Barring that, yes, it will need to be sanded and the panel re-cleared. You can likely get a smart repair firm to do it fairly cheaply at your home though.

Live and learn, I've been there myself! Next time watch your panel heat, and use less pressure and speed, even if it means more passes.


----------



## WaxIsForWinners (Feb 2, 2014)

Thanks for the reply!

I think too much pressure as well as the machine not being completely flat on a couple of occasions have done the damage.

The panel has a couple of curves towards the bottom!

I used a spray bottle to keep the heat down but maybe more passes is the answer.

I will attempt the fine polish first and see how it goes!

Sent from my SM-G973F using Tapatalk


----------



## atbalfour (Aug 11, 2019)

WaxIsForWinners said:


> Thanks for the reply!
> 
> I think too much pressure as well as the machine not being completely flat on a couple of occasions have done the damage.
> 
> ...


Very hard to say.. more pressure with a DA plus curves normally means it would stall giving you less cut. That would in theory make it more difficult to burn through but absolutely still possible if the paint was thin.

What age is the car? Assume you haven't had it from new?


----------



## WaxIsForWinners (Feb 2, 2014)

Its an older car 2002. BMW steel grey paint.

I used the fast cut plus with ultrafina together for the first few passes.

Then I tried fast cut plus by its self.

I may have had the speed to high at 5.

A bit of reading has led me to believe 2.5-3 with medium pressure is better.

Sent from my SM-G973F using Tapatalk


----------



## Itstony (Jan 19, 2018)

Need to feel the paintwork with the back of your hand as you go.
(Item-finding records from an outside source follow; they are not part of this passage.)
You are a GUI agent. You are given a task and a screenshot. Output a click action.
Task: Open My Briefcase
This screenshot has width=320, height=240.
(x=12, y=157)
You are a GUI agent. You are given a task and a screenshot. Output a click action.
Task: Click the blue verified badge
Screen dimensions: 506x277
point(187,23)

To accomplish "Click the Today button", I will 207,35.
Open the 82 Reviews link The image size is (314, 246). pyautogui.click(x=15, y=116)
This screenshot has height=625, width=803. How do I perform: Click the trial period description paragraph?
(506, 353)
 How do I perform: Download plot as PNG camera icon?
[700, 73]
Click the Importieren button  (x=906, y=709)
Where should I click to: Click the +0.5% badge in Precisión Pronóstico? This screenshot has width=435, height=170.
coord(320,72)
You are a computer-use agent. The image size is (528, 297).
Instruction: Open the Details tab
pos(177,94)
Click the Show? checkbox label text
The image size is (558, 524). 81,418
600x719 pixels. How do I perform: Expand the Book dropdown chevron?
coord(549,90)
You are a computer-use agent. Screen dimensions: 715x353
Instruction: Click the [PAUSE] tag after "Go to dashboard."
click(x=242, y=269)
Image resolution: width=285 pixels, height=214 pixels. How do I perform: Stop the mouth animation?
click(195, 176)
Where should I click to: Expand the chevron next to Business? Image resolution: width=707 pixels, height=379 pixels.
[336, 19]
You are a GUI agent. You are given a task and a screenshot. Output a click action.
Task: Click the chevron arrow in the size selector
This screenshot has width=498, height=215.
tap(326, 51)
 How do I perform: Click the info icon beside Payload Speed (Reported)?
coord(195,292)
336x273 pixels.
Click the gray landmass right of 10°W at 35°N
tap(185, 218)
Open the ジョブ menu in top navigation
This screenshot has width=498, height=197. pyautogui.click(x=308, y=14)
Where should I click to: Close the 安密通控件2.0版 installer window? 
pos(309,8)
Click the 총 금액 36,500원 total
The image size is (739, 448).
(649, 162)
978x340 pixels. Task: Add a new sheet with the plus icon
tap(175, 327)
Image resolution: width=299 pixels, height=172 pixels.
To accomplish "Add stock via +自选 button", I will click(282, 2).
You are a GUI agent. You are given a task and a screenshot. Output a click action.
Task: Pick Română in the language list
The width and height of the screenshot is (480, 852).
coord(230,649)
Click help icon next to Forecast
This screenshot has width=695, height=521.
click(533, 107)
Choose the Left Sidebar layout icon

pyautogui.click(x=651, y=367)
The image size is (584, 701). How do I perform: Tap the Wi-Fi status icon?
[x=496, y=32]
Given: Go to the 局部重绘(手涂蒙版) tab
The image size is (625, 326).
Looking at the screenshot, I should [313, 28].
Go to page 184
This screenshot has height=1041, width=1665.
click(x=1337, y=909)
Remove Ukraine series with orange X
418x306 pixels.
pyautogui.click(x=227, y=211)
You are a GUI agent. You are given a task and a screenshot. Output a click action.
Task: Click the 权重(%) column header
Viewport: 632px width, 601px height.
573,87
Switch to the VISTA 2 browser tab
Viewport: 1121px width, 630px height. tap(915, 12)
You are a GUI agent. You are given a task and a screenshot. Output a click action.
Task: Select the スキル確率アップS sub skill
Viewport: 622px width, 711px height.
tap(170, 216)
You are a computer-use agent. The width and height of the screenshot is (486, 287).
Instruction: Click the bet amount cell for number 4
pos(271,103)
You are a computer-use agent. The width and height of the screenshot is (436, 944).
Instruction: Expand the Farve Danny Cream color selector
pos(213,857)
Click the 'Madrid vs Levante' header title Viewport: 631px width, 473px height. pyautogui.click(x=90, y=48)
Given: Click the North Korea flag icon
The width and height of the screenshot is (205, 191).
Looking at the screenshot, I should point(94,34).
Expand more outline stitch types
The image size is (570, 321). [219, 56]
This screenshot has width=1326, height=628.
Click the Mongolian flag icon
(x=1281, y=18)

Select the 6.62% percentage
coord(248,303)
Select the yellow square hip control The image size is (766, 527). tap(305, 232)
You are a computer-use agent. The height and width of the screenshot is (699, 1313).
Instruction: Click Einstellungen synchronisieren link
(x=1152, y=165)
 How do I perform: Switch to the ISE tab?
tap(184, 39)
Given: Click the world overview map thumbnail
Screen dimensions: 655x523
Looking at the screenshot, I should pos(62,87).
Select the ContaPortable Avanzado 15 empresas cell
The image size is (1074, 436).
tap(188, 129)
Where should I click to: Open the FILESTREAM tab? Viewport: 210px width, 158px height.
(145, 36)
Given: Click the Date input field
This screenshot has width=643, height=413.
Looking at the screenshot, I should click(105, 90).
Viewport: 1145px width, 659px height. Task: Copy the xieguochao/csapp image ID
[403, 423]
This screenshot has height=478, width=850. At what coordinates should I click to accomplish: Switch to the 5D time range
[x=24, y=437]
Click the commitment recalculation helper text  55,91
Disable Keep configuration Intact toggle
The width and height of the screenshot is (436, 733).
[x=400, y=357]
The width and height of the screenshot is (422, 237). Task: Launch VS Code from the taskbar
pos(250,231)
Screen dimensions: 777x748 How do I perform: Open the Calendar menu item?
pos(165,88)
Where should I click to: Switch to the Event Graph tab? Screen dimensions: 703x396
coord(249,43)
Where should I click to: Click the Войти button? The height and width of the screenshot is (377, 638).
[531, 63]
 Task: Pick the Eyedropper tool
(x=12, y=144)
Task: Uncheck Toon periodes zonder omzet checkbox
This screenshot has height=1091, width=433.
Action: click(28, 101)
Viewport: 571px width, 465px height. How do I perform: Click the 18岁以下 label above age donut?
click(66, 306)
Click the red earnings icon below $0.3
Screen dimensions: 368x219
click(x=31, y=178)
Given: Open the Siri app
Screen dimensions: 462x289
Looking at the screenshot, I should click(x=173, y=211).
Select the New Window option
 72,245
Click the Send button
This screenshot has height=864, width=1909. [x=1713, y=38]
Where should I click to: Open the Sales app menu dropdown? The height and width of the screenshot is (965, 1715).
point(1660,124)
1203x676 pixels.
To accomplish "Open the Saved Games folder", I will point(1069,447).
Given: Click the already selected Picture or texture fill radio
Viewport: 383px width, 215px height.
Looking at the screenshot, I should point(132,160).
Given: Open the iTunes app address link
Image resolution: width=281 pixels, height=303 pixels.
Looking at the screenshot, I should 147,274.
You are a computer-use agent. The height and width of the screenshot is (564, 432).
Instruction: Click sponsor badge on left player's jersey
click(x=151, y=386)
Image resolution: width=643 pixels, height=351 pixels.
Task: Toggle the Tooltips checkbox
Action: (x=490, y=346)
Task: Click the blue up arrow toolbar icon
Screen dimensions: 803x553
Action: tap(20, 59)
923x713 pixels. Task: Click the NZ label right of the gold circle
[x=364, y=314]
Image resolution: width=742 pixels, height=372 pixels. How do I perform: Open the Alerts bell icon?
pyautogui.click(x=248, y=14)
Very important to monitor this constantly. :thumb:


----------



## Dave KG (Feb 23, 2006)

Any paint transfer to the pad? This 'cloudiness' or lack of gloss is very reminiscent of old test panels when the clear coat is gone and your down to the colour coat below, but this would also come with a bit of paint transfer onto the pads.

There's a few things it could be, but it looks like the clear may be away on that patch hence why the gloss is missing.


----------



## broncoupe (Aug 19, 2010)

Sorry to say I think you may have been unlucky and gone through the clear coat 
Remember If you havnt owned the car from day 1 then other people could of machined the car multiple times
The combo you mentioned will heat the panel very quickly
I myself learned the hard way gives you less of a gun ho attitude so many have
I recently worked on a very exotic classic that had been detailed in London and they had cut the paint in 2 places on edges
Detail is a very misused term especially by the motor trade
what they mean is a very through clean in all nooks and crannies' and a shiny swirl free finish
Just noticed your in Dorset happy to take paint readings for you


----------



## cangri (Feb 25, 2011)

Looks like no clear left.


----------